## Aim of the exercise
Rewrite the material below, changing every "Screen dimensions" to "Display size" and keeping everything else the same.

## Lines of data
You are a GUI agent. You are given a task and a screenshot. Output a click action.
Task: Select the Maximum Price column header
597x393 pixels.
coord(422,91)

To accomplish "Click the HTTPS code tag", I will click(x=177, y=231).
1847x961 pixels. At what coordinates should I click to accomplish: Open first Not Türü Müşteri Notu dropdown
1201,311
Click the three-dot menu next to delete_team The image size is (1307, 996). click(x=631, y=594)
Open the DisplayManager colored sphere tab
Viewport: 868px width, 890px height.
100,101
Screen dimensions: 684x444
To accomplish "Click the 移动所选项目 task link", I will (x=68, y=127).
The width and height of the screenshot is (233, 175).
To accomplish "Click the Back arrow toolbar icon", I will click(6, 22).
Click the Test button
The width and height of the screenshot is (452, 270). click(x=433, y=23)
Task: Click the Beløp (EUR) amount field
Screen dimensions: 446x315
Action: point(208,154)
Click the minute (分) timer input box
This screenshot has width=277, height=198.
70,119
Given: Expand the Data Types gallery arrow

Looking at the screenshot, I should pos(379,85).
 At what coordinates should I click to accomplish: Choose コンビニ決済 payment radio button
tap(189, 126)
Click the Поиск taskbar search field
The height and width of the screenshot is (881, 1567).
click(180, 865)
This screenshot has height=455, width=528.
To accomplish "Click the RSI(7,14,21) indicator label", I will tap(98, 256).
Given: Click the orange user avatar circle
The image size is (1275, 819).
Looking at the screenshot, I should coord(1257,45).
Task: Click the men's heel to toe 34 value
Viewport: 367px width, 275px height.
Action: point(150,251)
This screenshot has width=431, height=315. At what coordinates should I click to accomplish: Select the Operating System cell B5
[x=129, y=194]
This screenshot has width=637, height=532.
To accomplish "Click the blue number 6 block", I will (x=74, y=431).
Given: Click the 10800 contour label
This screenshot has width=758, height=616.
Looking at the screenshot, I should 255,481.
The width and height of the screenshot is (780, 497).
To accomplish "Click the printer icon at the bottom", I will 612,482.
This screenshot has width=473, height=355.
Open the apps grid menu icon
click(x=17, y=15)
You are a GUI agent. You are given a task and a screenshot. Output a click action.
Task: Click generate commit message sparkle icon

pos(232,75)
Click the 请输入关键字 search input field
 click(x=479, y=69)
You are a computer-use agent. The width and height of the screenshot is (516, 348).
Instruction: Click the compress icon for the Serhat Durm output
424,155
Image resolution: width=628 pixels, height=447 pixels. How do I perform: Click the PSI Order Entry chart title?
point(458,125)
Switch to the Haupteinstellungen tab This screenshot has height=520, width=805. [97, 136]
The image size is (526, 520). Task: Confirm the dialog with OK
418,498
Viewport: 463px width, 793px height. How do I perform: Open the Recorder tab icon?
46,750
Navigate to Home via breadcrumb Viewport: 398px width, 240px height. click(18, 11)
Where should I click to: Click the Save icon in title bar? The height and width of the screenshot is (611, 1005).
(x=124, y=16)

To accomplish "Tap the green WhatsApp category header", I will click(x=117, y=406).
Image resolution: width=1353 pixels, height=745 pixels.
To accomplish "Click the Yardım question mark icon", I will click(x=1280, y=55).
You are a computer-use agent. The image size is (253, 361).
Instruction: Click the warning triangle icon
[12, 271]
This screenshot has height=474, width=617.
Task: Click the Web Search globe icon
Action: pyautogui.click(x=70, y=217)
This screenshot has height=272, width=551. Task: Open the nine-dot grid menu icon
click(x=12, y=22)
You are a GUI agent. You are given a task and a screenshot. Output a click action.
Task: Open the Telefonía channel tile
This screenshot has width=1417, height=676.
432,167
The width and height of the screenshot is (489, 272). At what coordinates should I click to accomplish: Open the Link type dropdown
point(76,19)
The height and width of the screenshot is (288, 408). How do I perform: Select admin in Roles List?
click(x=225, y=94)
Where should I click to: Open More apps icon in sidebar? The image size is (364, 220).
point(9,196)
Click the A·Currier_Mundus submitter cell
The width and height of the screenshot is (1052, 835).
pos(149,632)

## Correct response
You are a GUI agent. You are given a task and a screenshot. Output a click action.
Task: Select the Maximum Price column header
597x393 pixels.
coord(422,91)

To accomplish "Click the HTTPS code tag", I will click(x=177, y=231).
1847x961 pixels. At what coordinates should I click to accomplish: Open first Not Türü Müşteri Notu dropdown
1201,311
Click the three-dot menu next to delete_team The image size is (1307, 996). click(x=631, y=594)
Open the DisplayManager colored sphere tab
Viewport: 868px width, 890px height.
100,101
Display size: 684x444
To accomplish "Click the 移动所选项目 task link", I will (x=68, y=127).
The width and height of the screenshot is (233, 175).
To accomplish "Click the Back arrow toolbar icon", I will click(6, 22).
Click the Test button
The width and height of the screenshot is (452, 270). click(x=433, y=23)
Task: Click the Beløp (EUR) amount field
Display size: 446x315
Action: point(208,154)
Click the minute (分) timer input box
This screenshot has width=277, height=198.
70,119
Given: Expand the Data Types gallery arrow

Looking at the screenshot, I should pos(379,85).
 At what coordinates should I click to accomplish: Choose コンビニ決済 payment radio button
tap(189, 126)
Click the Поиск taskbar search field
The height and width of the screenshot is (881, 1567).
click(180, 865)
This screenshot has height=455, width=528.
To accomplish "Click the RSI(7,14,21) indicator label", I will tap(98, 256).
Given: Click the orange user avatar circle
The image size is (1275, 819).
Looking at the screenshot, I should coord(1257,45).
Task: Click the men's heel to toe 34 value
Viewport: 367px width, 275px height.
Action: point(150,251)
This screenshot has width=431, height=315. At what coordinates should I click to accomplish: Select the Operating System cell B5
[x=129, y=194]
This screenshot has width=637, height=532.
To accomplish "Click the blue number 6 block", I will (x=74, y=431).
Given: Click the 10800 contour label
This screenshot has width=758, height=616.
Looking at the screenshot, I should 255,481.
The width and height of the screenshot is (780, 497).
To accomplish "Click the printer icon at the bottom", I will 612,482.
This screenshot has width=473, height=355.
Open the apps grid menu icon
click(x=17, y=15)
You are a GUI agent. You are given a task and a screenshot. Output a click action.
Task: Click generate commit message sparkle icon

pos(232,75)
Click the 请输入关键字 search input field
 click(x=479, y=69)
You are a computer-use agent. The width and height of the screenshot is (516, 348).
Instruction: Click the compress icon for the Serhat Durm output
424,155
Image resolution: width=628 pixels, height=447 pixels. How do I perform: Click the PSI Order Entry chart title?
point(458,125)
Switch to the Haupteinstellungen tab This screenshot has height=520, width=805. [97, 136]
The image size is (526, 520). Task: Confirm the dialog with OK
418,498
Viewport: 463px width, 793px height. How do I perform: Open the Recorder tab icon?
46,750
Navigate to Home via breadcrumb Viewport: 398px width, 240px height. click(18, 11)
Where should I click to: Click the Save icon in title bar? The height and width of the screenshot is (611, 1005).
(x=124, y=16)

To accomplish "Tap the green WhatsApp category header", I will click(x=117, y=406).
Image resolution: width=1353 pixels, height=745 pixels.
To accomplish "Click the Yardım question mark icon", I will click(x=1280, y=55).
You are a computer-use agent. The image size is (253, 361).
Instruction: Click the warning triangle icon
[12, 271]
This screenshot has height=474, width=617.
Task: Click the Web Search globe icon
Action: pyautogui.click(x=70, y=217)
This screenshot has height=272, width=551. Task: Open the nine-dot grid menu icon
click(x=12, y=22)
You are a GUI agent. You are given a task and a screenshot. Output a click action.
Task: Open the Telefonía channel tile
This screenshot has width=1417, height=676.
432,167
The width and height of the screenshot is (489, 272). At what coordinates should I click to accomplish: Open the Link type dropdown
point(76,19)
The height and width of the screenshot is (288, 408). How do I perform: Select admin in Roles List?
click(x=225, y=94)
Where should I click to: Open More apps icon in sidebar? The image size is (364, 220).
point(9,196)
Click the A·Currier_Mundus submitter cell
The width and height of the screenshot is (1052, 835).
pos(149,632)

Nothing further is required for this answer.